Il existe peu de groupes français dont on peut dire que la sortie d’un nouveau disque relève de l’événement. C’est bien sûr le cas d’Awek, qui fête également en 2019 ses 25 ans et nous propose donc un onzième opus original, « Let’s Party Down ». Et comme c’est la fête, le disque studio s’accompagne d’un CD bonus intitulé « Celebrating 25 Years of Blues » comprenant 14 morceaux en public enregistrés entre 1995 et 2017. Je vais donc consacrer deux volets à cette sortie, aujourd’hui et mercredi prochain. Aujourd’hui ce sera donc le CD studio, qui compte aussi 14 titres dont 12 compositions personnelles. Voici déjà une première réponse à ceux qui pourraient croire que la formation se répète : en termes de textes et de propos, la nouveauté est bien au rendez-vous.
En outre, les Toulousains n’ont pas lésiné sur les moyens en s’invitant au studio Greaseland à San José en Californie, chez Kid Andersen (org, g), multi-instrumentiste et producteur qui a tendance à transformer en or un peu tout ce qu’il touche… Il faut y ajouter d’autres invités locaux dont Rusty Zinn (voc, g), Bob Welsh (p, org, g), Chris Burns (p, org), RW Grigsby (b) et Drew Davis (sax).
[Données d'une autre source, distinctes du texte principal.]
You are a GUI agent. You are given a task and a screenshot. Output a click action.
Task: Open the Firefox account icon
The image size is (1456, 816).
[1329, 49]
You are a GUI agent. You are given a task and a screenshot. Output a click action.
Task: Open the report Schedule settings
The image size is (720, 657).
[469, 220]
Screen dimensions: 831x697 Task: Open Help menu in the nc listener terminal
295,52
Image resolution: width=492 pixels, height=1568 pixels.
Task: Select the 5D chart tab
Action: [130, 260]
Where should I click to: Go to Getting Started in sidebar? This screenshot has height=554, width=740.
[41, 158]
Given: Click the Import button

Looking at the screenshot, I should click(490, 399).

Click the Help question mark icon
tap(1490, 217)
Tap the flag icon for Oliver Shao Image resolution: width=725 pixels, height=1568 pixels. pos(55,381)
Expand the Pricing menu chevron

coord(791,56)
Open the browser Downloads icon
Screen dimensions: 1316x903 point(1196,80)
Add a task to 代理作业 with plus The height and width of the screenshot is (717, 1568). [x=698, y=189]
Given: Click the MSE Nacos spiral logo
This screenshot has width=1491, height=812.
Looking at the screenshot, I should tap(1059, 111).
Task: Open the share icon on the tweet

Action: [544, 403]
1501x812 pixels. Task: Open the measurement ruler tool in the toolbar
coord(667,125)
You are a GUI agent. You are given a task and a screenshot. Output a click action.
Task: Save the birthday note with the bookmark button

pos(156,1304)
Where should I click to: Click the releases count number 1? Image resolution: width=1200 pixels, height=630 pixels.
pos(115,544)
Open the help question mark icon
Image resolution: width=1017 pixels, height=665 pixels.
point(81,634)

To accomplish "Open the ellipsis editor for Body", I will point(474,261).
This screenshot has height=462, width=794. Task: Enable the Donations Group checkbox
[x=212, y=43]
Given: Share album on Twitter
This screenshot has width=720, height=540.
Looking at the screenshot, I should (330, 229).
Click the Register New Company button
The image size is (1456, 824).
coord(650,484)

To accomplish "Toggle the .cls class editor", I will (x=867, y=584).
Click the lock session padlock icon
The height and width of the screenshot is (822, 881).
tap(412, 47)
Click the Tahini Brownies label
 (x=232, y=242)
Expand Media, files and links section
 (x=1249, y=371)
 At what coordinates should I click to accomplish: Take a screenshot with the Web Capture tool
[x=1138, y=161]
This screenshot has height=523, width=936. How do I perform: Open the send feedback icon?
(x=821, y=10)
Le disque se distingue par sa solidité et un son qui favorise le dynamisme, mais ce sont là des qualités habituelles chez Awek, on parlera plus de confirmation que de surprise. Mais pas de routine à craindre là non plus, chaque intervenant joue bien son rôle en apportant sa pierre sans ostentation et encore moins excès, sur différents tempos garants d’une belle variété. Alors bien sûr, il y a des choses bien identifiables mais on a besoin de ces repères, et dès lors que l’interprétation est de qualité, pourquoi se plaindre ? Et les bons disques génèrent toujours une même sensation : tout passe très vite et on ne s’ennuie pas un instant…
Côté tempos justement, qui forment en quelque sorte l’ossature de l’ensemble, on trouve du shuffle avec She’s Messing Around, Margarita et I’ve Been Waiting, des choses entre jump blues et même pas loin du rockabilly, comme Let’s Party Down, Don’t Want to Lose You, Early Every Morning et surtout Oh Chérie, clin d’œil évident au Carol de Chuck Berry… L’harmonica de Want You to Be My Girl rappelle Jimmy Reed mais il vaut aussi le détour pour son dialogue entre orgue et guitare, pendant que Here I Am Again flirte avec la ballade… Les tempos lents ne sont pas oubliés, dont Snake Boy que n’aurait pas renié Muddy Waters, Feel So Cold et Come on in This House. Pour mon émission, j’ai d’ailleurs retenu ce dernier morceau qui démontre qu’Awek peut très bien se passer d’invités prestigieux (seul Bob Welsh est présent aux claviers) : l’osmose est juste parfaite entre les quatre Français, et il suffit d’écouter ce que font Bernard Sellam à la guitare et Stéphane Bertolino à l’harmonica, expérience et feeling peuvent réellement faire des merveilles.